### WHAT YOU ARE ASKED TO DO:
Return only the lines from the one containing "Open the Spotify app menu in top bar" to the end of the material, with each one exactly as it appears.

---------- RECORDS SHOWN

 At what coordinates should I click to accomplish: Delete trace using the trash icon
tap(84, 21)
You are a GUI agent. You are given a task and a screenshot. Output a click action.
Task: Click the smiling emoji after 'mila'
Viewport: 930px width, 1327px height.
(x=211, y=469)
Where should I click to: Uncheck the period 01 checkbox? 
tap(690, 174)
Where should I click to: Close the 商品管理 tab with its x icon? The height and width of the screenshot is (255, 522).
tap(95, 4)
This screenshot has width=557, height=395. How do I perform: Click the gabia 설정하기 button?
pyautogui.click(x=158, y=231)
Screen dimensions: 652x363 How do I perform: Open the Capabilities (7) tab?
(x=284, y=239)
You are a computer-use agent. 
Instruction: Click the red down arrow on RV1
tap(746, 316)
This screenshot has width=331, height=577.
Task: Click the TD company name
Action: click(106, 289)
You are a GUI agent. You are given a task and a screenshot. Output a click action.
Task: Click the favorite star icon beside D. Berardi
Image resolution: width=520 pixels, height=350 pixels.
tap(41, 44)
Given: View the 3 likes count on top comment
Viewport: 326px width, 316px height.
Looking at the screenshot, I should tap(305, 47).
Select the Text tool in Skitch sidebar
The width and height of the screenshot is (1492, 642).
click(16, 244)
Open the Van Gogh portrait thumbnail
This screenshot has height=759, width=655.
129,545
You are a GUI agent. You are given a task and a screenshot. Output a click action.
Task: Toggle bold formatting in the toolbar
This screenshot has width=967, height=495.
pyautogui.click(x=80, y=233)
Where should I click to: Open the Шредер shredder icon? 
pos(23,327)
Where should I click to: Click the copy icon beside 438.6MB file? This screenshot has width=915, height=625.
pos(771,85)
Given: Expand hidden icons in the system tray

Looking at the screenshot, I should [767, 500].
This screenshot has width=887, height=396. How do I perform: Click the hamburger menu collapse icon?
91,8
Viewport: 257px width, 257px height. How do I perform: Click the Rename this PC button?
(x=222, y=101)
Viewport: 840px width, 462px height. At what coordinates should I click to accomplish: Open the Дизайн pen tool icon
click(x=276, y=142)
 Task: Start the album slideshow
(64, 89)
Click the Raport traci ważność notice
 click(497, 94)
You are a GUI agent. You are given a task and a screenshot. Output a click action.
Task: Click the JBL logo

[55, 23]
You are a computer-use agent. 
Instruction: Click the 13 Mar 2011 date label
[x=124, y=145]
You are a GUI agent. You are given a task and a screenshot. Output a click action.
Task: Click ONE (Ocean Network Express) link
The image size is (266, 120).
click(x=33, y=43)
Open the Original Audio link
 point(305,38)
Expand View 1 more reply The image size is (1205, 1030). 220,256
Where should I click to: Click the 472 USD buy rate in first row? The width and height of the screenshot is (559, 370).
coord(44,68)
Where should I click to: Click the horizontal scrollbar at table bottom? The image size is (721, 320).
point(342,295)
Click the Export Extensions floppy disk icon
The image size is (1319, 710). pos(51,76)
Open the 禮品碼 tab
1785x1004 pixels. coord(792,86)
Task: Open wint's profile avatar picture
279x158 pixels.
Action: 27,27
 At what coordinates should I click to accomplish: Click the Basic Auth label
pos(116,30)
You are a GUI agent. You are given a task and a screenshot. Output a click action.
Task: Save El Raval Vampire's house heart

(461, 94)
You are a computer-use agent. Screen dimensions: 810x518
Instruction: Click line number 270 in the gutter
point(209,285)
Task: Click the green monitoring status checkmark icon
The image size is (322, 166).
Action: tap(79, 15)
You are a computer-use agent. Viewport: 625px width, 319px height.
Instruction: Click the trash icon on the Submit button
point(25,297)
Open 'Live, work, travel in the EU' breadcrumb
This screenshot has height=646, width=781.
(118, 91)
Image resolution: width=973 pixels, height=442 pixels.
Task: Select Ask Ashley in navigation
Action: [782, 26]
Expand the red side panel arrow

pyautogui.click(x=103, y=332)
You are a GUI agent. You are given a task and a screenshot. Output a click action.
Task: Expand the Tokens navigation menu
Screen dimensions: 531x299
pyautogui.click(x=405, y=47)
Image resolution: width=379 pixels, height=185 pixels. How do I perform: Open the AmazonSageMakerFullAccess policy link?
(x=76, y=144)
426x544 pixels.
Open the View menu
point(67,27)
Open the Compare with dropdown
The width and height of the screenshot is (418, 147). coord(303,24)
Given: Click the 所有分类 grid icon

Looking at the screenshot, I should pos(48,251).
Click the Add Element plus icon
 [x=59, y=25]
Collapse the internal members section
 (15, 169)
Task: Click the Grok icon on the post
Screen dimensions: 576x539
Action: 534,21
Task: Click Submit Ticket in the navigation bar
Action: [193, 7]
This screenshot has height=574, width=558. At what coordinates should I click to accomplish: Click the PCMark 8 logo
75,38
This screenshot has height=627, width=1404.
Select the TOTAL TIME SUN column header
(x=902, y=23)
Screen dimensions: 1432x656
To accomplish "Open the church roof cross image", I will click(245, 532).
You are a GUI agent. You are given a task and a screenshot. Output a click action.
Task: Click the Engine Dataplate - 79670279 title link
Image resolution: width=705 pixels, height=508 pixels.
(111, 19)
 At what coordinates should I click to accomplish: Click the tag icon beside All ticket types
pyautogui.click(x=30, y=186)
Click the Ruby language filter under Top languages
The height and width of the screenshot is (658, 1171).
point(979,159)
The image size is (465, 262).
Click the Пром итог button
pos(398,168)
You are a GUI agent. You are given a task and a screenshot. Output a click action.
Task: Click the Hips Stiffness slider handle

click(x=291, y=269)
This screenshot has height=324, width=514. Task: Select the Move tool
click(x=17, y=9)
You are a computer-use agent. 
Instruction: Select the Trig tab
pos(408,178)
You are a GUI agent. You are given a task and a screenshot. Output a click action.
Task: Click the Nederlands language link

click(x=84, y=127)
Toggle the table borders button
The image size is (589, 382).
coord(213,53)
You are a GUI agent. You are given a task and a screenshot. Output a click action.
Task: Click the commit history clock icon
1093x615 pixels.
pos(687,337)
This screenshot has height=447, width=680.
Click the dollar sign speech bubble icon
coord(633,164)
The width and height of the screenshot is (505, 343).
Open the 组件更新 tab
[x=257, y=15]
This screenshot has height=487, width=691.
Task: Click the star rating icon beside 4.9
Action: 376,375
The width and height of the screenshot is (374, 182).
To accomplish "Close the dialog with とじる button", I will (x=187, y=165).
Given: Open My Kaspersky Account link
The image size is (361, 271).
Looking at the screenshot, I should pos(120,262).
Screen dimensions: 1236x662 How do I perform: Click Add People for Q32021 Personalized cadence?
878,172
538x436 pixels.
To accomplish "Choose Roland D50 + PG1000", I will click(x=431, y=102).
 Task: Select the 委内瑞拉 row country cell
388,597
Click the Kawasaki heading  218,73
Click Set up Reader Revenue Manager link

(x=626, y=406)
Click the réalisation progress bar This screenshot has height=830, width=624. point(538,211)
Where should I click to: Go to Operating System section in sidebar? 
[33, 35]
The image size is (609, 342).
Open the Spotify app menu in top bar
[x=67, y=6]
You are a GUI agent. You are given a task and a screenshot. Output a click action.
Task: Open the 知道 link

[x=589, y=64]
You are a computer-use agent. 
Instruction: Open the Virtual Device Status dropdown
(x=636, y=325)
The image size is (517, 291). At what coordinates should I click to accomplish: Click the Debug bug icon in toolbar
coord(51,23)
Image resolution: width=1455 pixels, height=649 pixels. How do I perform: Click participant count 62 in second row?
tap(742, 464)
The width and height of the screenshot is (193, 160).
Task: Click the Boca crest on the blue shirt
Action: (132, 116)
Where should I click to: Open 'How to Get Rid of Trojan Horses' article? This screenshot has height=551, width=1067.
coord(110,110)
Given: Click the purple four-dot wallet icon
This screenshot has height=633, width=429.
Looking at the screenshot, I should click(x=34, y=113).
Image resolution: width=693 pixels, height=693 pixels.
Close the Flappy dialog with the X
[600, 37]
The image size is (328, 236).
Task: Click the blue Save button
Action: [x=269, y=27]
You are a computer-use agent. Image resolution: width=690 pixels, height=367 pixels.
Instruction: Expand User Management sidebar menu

--------------------

### RESPONSE:
Open the Spotify app menu in top bar
[x=67, y=6]
You are a GUI agent. You are given a task and a screenshot. Output a click action.
Task: Open the 知道 link

[x=589, y=64]
You are a computer-use agent. 
Instruction: Open the Virtual Device Status dropdown
(x=636, y=325)
The image size is (517, 291). At what coordinates should I click to accomplish: Click the Debug bug icon in toolbar
coord(51,23)
Image resolution: width=1455 pixels, height=649 pixels. How do I perform: Click participant count 62 in second row?
tap(742, 464)
The width and height of the screenshot is (193, 160).
Task: Click the Boca crest on the blue shirt
Action: (132, 116)
Where should I click to: Open 'How to Get Rid of Trojan Horses' article? This screenshot has height=551, width=1067.
coord(110,110)
Given: Click the purple four-dot wallet icon
This screenshot has height=633, width=429.
Looking at the screenshot, I should click(x=34, y=113).
Image resolution: width=693 pixels, height=693 pixels.
Close the Flappy dialog with the X
[600, 37]
The image size is (328, 236).
Task: Click the blue Save button
Action: [x=269, y=27]
You are a computer-use agent. Image resolution: width=690 pixels, height=367 pixels.
Instruction: Expand User Management sidebar menu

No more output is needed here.